Juarez Morais Chaves
Em seu livro "Senhor do Bonfim e Bom Jesus de Chique Chique - História de Chique Chique", o nosso pesquisador Professor Cassimiro Machado Neto conta que "...Um grupo de garimpeiros que procuravam ouro e diamante na serra da Gameleira do Açuruá, resolveram procurar uma localidade segura dos ataques dos índios, achando guarida numa ilha. Mais tarde, por volta do ano de 1690 esses garimpeiros conseguiram dos herdeiros do fidalgo Francisco Garcia Dias d’Ávila – Conde da Casa da Torre - permissão para, na ilha, fundar uma comunidade e escolheram o nome do lugar Nossa Senhora de Santa Ana do Miradouro.
Nessa mesma época, à margem do Lago Ipueira, em frente à atual cidade de Xique Xique (BA), o portugues Theobaldo José Miranda Pires de Carvalho estabeleceu a sua fazenda denominada 'Praia'.

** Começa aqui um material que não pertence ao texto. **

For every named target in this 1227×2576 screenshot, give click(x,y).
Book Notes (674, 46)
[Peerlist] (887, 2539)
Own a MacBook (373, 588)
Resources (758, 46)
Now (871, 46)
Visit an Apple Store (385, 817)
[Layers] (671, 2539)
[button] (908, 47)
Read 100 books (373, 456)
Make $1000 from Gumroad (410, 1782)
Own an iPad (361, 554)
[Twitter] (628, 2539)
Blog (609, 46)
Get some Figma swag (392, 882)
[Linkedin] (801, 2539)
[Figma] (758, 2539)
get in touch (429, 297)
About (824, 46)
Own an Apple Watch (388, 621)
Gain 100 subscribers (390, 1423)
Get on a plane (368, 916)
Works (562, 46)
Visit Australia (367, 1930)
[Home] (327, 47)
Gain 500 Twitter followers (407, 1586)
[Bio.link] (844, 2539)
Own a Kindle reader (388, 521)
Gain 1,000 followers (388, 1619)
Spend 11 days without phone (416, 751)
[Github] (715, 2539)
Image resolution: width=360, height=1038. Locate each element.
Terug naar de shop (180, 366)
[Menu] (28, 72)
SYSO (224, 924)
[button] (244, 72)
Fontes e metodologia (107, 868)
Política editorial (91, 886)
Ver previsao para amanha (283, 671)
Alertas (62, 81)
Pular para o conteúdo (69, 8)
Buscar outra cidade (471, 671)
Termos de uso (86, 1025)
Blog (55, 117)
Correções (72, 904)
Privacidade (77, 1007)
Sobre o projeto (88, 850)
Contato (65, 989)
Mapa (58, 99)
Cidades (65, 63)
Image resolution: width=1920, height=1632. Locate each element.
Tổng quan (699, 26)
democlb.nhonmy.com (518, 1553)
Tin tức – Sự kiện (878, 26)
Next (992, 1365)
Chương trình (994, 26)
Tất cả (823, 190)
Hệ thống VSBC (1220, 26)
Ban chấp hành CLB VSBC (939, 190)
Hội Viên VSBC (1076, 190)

Conta-se que um tropeiro que vendia seus produtos aos garimpeiros da Chapada Diamantina, pernoitou defronte à sede da 'Fazenda Praia', na margem do Lago Ipueria e livrando os burros das cargas soltou-os à noite para pastar. No dia seguinte, os burros não foram encontrados e depois de intensa procura, durante dias, foi encontrá-los em plena caatinga, entre cactos chamados xique-xique.
O viajante sentiu no momento intensa dor de cabeça. Ela era tanta que o homem faz uma promessa de mandar erigir ali uma igreja em homenagem a Senhor do Bonfim, se a dor passasse. Ficou curado, de imediato e ergueu no local uma pequena capela em agradecimento ao santo milagroso. Com a notícia, pessoas devotas foram residir nas suas imediações e daí surgiu a cidade de Xique-Xique (BA).
Essa é a famosa "Lenda do Tropeiro" que explica a origem de Xique Xique (BA) e da imagem do Senhor do Bonfim que até hoje é o padroeiro e adorna a bonita igreja da cidade.
Por essa lenda a nossa imagem do Senhor do Bonfim é venerada pelos xiquexiquenses ha 322 anos.
Pois bem, aproximadamente no ano de 1951 a população da cidade de Xique Xique (BA), foi surpreendida, quando chegava para a missa de 7 horas, com a ausência da referida imagem do Senhor do Bonfim, no altar mor da Igreja, onde ali estiva há 261 anos.
Uma grande tragédia abateu-se sobre toda a população que, em pânico, se dirigiu à sacristia da Igreja para saber se o pároco, Padre José de Oliveira Bastos (Pe. Bastos), já tinha conhecimento do acontecido e nesse caso quais as providências que estavam sendo tomadas para localizar a imagem.
O Pe. Bastos mostrou-se surpreso com o sumiço do Santo e, muito preocupado demonstrando para todos os paroquianos que, como eles, também estava atônito e sem saber que rumos tomar vez que ante o tamanho da imagem a retirada da mesma do altar mor só poderia ter sido feita com o concurso de várias pessoas.
Na primeira semana o povo não se conformou com a ausência, na Igreja, da imagem do Senhor do Bonfim e, todas as conversas tinham esse assunto como foco principal. As missas, mesmo seguindo o ritual católico, apresentavam-se para os fiéis como se estivesse faltando o mais importante, não obstante as recomendações do Pe. Bastos no sentido de levantar a moral dos seus paroquianos e infundi-los a esperança de que, com certeza a imagem do Senhor do Bonfim iria voltar para o seu tricentenário lugar.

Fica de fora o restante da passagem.